As the global pandemic continues to take its toll, the Q2 2020 RICS UK Commercial Property Survey results predictably point to a further deterioration in conditions. In Q2, a net balance of -55% of respondents reported a decline in occupier demand. Each sector covered saw a fall, and although the decline in tenant demand was most felt in retail and office space, net balances of -86% and -79% respectively, a fall was also seen in demand for industrial units, with 13% more respondents seeing a decline. This is the first time that the industrial series has seen a negative response since 2012.
Given the economic fallout and lack of demand from tenants and business, the near term outlook for rents is now negative across the board, deteriorating further
since Q1. A net balance of -85% of survey participants expect retail rents to decline in the coming three months, the poorest reading since 2008. In the office sector, a net balance of -62% (Q1-24%) are predicting a further fall in rents. Contributing to the adverse sentiment around offices, 93% of respondents anticipate that businesses will scale back their space requirements in the coming two years.
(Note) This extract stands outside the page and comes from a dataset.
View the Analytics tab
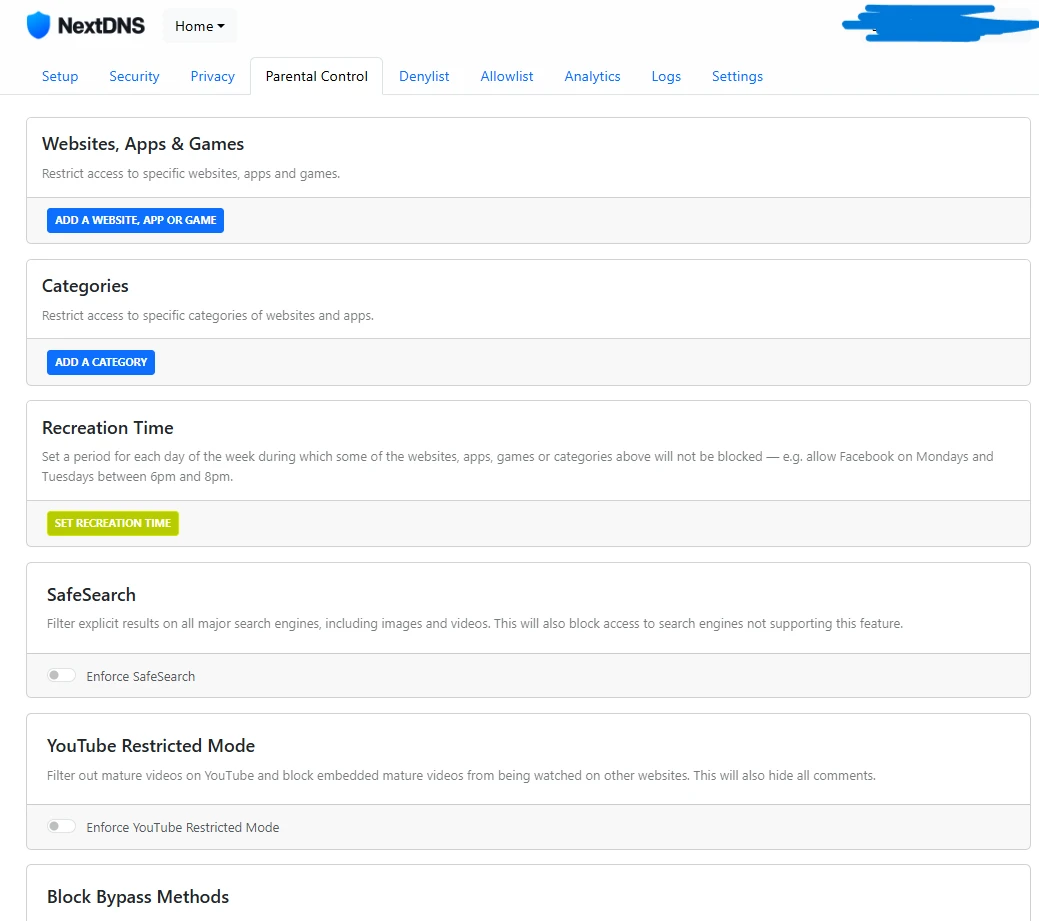 pyautogui.click(x=592, y=76)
Although interest in retail in general has fallen, some anecdotal evidence in the survey points to opportunity and interest in secondary units, in some instances perhaps due to the potential for conversion to housing as well as appetite from some independent businesses looking for space in local highstreets. This is perhaps indicative of a broader shift around commercial location in the wake of the pandemic.
When respondents were asked if they felt demand for office space in suburban locations may rise in place of urban centres over the next two years, 64% felt this shift would occur. This not only suggests there could be some significant changes in store for the office sector moving forward, but also interestingly, a potential driver for regional high streets. Anecdotal evidence also suggests there will also be a shift to higher quality office space, with more focus on well-being and sustainability.
Looking further ahead, 12 month rental expectations are now predicted to fall by 4% and 7% for prime and secondary office space, and secondary retail rents are seen falling by 14% while prime retail rents are seen posting declines of around 10%. Sentiment is much more resilient across the industrial sector, although rents in secondary locations are seen falling by around 1% in the year to come, prime industrial rents are expecting growth of just under 2%.